The challenge with paper medical records

Healthcare organizations face a compounding problem. Paper records don’t only create storage challenges, they create care gaps. When a patient arrives at a new facility, clinicians often proceed with incomplete information because retrieving and interpreting historical records takes too long. Manual digitization is expensive, error-prone, and doesn’t scale.

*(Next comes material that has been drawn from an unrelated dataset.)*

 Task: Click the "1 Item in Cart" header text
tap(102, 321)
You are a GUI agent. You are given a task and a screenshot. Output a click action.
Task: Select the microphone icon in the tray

The solution requires more than scanning documents. It requires extracting structured, clinically meaningful data and storing it in a format that integrates with existing systems. That’s where Fast Healthcare Interoperability Resources (FHIR) comes in. FHIR is the healthcare industry’s standard for exchanging electronic health information.

Solution overview

This solution uses an event-driven, serverless architecture to automate the full journey from PDF upload to queryable FHIR data. No custom machine learning models or manual template configuration are required.

AWS services used:

  • Amazon Bedrock Data Automation (BDA): Extracts over 50 structured clinical fields from scanned PDFs using advanced AI capabilities, including patient demographics, diagnoses with ICD-10 codes, medications, vital signs, and lab results.
  • AWS Lambda: Two serverless functions orchestrate the pipeline: a BDA Trigger function that fires when a PDF is uploaded, and a FHIR Processor function that converts extracted JSON into FHIR R4 format.
  • Amazon Simple Storage Service (Amazon S3): Input and output buckets with event notifications drive the pipeline automatically, with no polling or scheduled jobs required.
  • AWS HealthLake: A FHIR R4-compliant, HIPAA-eligible data store that validates, indexes, and exposes data through standard FHIR API endpoints.
  • AWS CloudFormation: Provisions the entire infrastructure as code in a single automated deployment (approximately 15–20 minutes).
  • Amazon CloudWatch and AWS CloudTrail: Provide end-to-end monitoring, logging, and audit trails across all pipeline components.
  • AWS Key Management Service (AWS KMS): Encrypts AWS HealthLake data at rest using customer managed keys.

Important: This solution is a demonstration sample designed for use with synthetic data only. It’s not production-ready for real Protected Health Information (PHI) without additional HIPAA security controls. See the Security considerations section before deploying in any environment with real patient data.

Architecture

End-to-end architecture showing the event-driven pipeline from PDF upload to FHIR-compliant data storage

Figure 1: End-to-end architecture showing the event-driven pipeline from PDF upload to FHIR-compliant data storage

The pipeline runs in three phases, each building on the last.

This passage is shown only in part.